# Web Scraping and Visualising Data

The Bureau of Meteorology (BoM) website includes a handy map tool which allows users to zoom in to locations, pick a data type, and then view the data on a subsequent page. That tool is shown in the image below. You can view the page at the following URL:

http://www.bom.gov.au/climate/data/

While this process is easy enough to do manually, if you wish to download multiple data sets then it will quickly become tedious. We want to automate this!
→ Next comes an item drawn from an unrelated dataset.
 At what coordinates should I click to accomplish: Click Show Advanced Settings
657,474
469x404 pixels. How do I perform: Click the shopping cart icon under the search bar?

In this tutorial, we will:
- Explore and understand the BoM website URL parameters
- Build a URL to download a web page
- Harvest a URL from that page to download a zipped data set
- Unpack the data set and extract a file
- Visualise the data using pandas

<div class="alert alert-info">
This notebook contains a lot of code and explanatory text. But if you wanted to build a streamlined dashboard to explore weather station data, you could extract the code into a separate Python file and just include the GUI and plots into a notebook.
</div>

![title](images/BOM_Map.PNG)

# Workshop Dependencies and Configuration

Import the packages required for this workshop, and add a little bit of configuration as appropriate.

In [None]:
import pandas as pd # building data frames from text
from requests import get  # facilitate HTTP GET request
from lxml import etree # harvest data from HTML
from io import BytesIO # reading zip data to a byte stream for ZipFile to interpret
from io import StringIO # reading weather data to a string stream for Pandas to interpret
from zipfile import ZipFile # manipulate the downloaded ZIP file

# IPython dependencies to facilitate dropdown handling
from IPython.display import clear_output, display
from ipywidgets import widgets
#from ipywidgets import interact

Configure matplotlib to use the inline rendering backend:

In [None]:
%matplotlib inline

# Downloading Web Resources

Uniform Resource Locators (URLs) often contain structures which can be deconstructed from a few minutes of experimentation in your favorite web browser. For this workshop, we will be investigating weather data provided by the [Bureau of Meteorology](http://www.bom.gov.au/) (BoM).

The BoM makes zip files of their weather stations across multiple data types available on their website. We will use a python library called 'requests' in order to download these files into python. An example URL is shown below:

http://www.bom.gov.au/jsp/ncc/cdio/wData/wdata?p_nccObsCode=193&p_display_type=dailyDataFile&p_stn_num=015623&p_startYear=

The above URL represents the page below. What are we looking at? It appears to represent Daily Rainfall data for the Melbourne (Olympic Park) weather station.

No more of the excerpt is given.